→ **Task to carry out**
For the entries that follow, say how many lines hold the string "named", with nothing else in the reply.

Collected data
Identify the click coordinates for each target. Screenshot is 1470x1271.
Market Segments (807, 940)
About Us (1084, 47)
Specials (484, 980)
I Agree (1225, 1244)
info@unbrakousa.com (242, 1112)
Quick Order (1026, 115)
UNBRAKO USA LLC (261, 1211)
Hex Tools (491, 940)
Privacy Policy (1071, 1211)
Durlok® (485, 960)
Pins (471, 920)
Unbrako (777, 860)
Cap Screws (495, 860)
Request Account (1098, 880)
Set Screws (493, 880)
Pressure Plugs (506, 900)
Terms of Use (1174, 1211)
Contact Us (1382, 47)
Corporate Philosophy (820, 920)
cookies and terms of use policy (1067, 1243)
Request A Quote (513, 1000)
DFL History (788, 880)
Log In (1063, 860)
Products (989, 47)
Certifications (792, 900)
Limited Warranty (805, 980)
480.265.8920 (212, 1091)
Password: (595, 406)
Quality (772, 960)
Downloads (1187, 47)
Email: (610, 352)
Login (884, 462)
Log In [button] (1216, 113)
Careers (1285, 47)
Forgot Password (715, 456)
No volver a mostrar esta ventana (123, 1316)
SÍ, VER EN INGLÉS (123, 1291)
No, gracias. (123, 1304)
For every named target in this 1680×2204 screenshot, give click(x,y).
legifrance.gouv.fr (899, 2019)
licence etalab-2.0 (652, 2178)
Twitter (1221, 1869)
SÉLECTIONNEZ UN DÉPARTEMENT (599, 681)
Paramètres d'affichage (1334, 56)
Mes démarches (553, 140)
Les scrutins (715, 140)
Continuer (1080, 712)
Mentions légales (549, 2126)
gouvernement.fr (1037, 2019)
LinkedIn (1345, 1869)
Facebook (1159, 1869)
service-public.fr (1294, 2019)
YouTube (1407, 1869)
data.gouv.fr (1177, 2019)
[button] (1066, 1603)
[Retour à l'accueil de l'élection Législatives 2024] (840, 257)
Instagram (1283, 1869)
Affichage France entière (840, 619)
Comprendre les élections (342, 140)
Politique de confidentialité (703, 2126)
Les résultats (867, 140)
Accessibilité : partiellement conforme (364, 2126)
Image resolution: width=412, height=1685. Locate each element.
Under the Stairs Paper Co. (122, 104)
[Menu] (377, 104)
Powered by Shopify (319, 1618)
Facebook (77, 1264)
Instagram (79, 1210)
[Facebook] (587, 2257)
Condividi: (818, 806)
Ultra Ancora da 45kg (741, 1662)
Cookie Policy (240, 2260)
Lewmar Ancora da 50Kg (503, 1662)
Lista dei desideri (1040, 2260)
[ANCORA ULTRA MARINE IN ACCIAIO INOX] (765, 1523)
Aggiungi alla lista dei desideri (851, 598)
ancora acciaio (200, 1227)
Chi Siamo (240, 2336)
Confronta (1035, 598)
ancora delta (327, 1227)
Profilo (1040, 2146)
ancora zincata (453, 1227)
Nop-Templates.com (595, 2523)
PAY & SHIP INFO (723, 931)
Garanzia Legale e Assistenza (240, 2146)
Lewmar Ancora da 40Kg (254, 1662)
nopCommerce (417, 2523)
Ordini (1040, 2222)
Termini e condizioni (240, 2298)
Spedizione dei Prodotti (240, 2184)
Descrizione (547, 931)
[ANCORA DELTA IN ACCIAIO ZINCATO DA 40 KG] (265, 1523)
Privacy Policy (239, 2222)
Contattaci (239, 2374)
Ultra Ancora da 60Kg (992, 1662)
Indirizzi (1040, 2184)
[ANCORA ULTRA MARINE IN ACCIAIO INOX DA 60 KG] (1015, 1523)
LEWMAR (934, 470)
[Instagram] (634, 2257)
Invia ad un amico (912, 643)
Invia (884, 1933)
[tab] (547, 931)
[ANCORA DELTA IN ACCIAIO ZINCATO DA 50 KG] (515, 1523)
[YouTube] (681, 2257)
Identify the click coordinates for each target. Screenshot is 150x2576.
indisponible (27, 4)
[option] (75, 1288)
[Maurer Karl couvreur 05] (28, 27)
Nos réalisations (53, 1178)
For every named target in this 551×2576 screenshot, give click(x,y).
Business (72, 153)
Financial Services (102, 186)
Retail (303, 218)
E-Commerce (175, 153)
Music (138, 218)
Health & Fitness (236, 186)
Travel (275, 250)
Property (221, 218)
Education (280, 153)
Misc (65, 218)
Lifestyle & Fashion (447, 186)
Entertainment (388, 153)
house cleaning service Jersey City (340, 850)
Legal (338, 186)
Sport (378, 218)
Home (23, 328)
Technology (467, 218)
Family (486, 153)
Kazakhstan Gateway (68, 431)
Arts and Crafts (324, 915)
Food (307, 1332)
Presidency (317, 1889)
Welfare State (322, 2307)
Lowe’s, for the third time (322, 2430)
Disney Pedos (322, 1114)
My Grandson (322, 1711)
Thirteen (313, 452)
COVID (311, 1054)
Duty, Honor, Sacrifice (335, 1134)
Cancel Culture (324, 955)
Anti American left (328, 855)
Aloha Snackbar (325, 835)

→ **Exercise output**
2